Le ramificazioni di questo sistema si estendono infatti spesso al territorio svizzero, dove le denunce sono in continuo aumento, come gli arresti. Ad esempio, all'inizio di settembre, la polizia del canton San Gallo ha fermato un ucraino di 38 anni giunto sul posto per ritirare il denaro estorto a un uomo di 93 anni. L'attività ha subito un'impennata dall'inizio dell'invasione russa, favorita dalla precarietà economica dei giovani e dall'indebolimento della cooperazione tra i corpi di polizia tra i vari Paesi.
A lungo tollerati o erroneamente considerati operazioni quasi patriottiche dirette contro la Russia, questi call center colpiscono anche vittime ucraine e alimentano la corruzione. L'Ufficio nazionale anticorruzione (NABU) sospetta che la Procura generale abbia incassato tangenti per proteggere tali reti e ciò sarebbe uno dei motivi che ha portato alle dimissioni del procuratore generale Ruslan Kravchenko, avvenute il 7 settembre scorso.

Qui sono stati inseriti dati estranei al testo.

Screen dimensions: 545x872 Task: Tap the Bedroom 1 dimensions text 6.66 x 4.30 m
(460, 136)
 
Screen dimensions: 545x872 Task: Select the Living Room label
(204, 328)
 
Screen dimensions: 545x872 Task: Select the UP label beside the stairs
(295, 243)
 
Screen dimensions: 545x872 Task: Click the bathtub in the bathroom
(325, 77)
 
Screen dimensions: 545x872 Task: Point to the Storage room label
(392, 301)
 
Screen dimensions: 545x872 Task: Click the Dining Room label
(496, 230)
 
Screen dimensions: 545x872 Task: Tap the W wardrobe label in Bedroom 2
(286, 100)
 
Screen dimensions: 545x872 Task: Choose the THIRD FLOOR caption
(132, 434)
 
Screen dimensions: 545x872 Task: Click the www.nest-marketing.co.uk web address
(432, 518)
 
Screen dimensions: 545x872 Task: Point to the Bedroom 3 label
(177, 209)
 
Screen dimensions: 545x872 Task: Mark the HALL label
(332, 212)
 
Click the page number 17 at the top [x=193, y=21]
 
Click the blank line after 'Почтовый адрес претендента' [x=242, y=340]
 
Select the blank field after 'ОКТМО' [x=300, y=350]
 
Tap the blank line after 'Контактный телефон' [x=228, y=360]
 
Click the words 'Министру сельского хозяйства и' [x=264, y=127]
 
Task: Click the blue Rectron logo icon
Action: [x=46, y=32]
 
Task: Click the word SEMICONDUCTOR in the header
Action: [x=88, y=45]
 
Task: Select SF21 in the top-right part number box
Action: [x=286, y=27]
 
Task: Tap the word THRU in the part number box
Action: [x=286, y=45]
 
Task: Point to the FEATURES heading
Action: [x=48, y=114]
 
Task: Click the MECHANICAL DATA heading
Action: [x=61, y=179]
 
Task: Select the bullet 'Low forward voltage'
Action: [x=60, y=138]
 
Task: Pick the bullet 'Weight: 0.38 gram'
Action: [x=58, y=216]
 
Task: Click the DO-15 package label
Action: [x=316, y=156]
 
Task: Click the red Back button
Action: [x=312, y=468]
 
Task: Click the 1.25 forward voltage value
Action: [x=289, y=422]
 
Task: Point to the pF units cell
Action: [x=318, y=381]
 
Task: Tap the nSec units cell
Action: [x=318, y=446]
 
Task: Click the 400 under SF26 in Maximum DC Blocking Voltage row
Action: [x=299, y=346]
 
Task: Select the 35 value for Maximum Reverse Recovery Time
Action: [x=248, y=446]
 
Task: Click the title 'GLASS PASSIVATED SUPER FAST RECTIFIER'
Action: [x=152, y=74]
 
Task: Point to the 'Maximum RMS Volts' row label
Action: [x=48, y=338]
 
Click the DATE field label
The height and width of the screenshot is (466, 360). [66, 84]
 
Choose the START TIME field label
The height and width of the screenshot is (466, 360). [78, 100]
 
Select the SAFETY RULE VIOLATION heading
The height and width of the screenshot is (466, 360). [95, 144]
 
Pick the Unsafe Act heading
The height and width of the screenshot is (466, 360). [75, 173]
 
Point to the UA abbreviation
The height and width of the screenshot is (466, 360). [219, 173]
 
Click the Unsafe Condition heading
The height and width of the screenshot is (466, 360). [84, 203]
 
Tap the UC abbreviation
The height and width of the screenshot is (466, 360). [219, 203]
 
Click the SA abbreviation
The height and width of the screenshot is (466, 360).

In Svizzera, dal 2022, ossia da quando è iniziata la guerra in Ucraina, la truffa del cosidetto "falso nipote" in Svizzera ha registrato una forte crescita e diverse operazioni di contrasto e arresti a partire dal 2022, colpendo in particolare le persone anziane. Da quell'anno fenomeno è letteralmente triplicato rispetto al 2022 e nel solo 2023 sono state registrate circa 2'800 chiamate fraudolente, provocando un danno economico complessivo stimato in circa 8 milioni di franchi svizzeri. Secondo dati di Pro Senectute, circa il 78% degli anziani in Svizzera ha dichiarato di aver subito almeno un tentativo di truffa finanziaria o telefonica negli ultimi cinque anni.